China accused India of “deliberate provocation” in its first official comment on the bloody clash that took place Monday between forces of the two sides in the Gallowan region of Ladakh State, the disputed border in the Himalayas.
Chinese Foreign Ministry spokesman Legian Zhao said that Indian forces crossed the border into Chinese territory and carried out the attack, which led to “violent physical confrontations.”
But he did not give any details regarding the deaths or injuries among the Chinese soldiers.
It was reported that soldiers from both sides clashed with sticks and batons without shooting, and each side accused the other party of being the one who started the fighting.
On Friday, Indian Prime Minister Narendra Modi confirmed that the Indian border had not been crossed by any foreign forces, and there had been no penetration of the borders or loss of territory.
Modi pledged that India would defend its borders with military force if necessary.
Twenty Indian soldiers were killed in the clash in the Gallowan Valley.

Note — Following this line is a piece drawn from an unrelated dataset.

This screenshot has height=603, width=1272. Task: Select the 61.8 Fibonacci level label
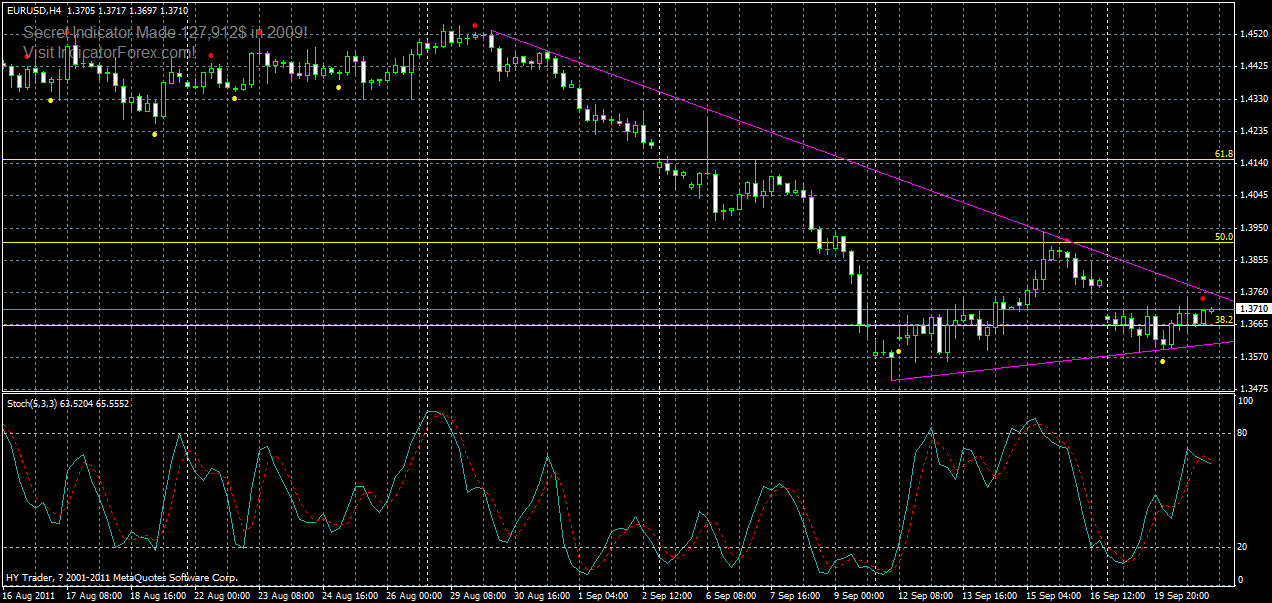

Although China has not reported any casualties among its forces, India has said that the clash has resulted in loss of life on both sides.
What is the Chinese version of events?
Legian Zhao said in a series of tweets on Twitter that the Gallowan Valley was mainly on the Chinese side of the actual observation line, which is the poorly drawn border line between the two Asian neighbors that possess nuclear weapons.
The Chinese spokesman added that the clash took place at a time of reduced tension on the border after India demolished infrastructure facilities it had built on the Chinese side of the actual control line in May, and withdrew its elements following an agreement between Chinese and Indian officers.
However, Indian forces “crossed again” the actual observation line on June 15, in a deliberate provocation at a time when tension in the Gallowan Valley was already receding, “Zhao added.
“The Indian front-line forces launched a violent attack on the Chinese officers and soldiers who went there to negotiate, resulting in fierce physical clashes and loss of life,” Zhao said.
He added that India had started building “roads, bridges and other facilities” in the actual Line of Control area since April.
What did the Indian Prime Minister say about that?
Indian Prime Minister Narinda Modi announced in a televised statement Friday that there had been no incursion into Indian territory.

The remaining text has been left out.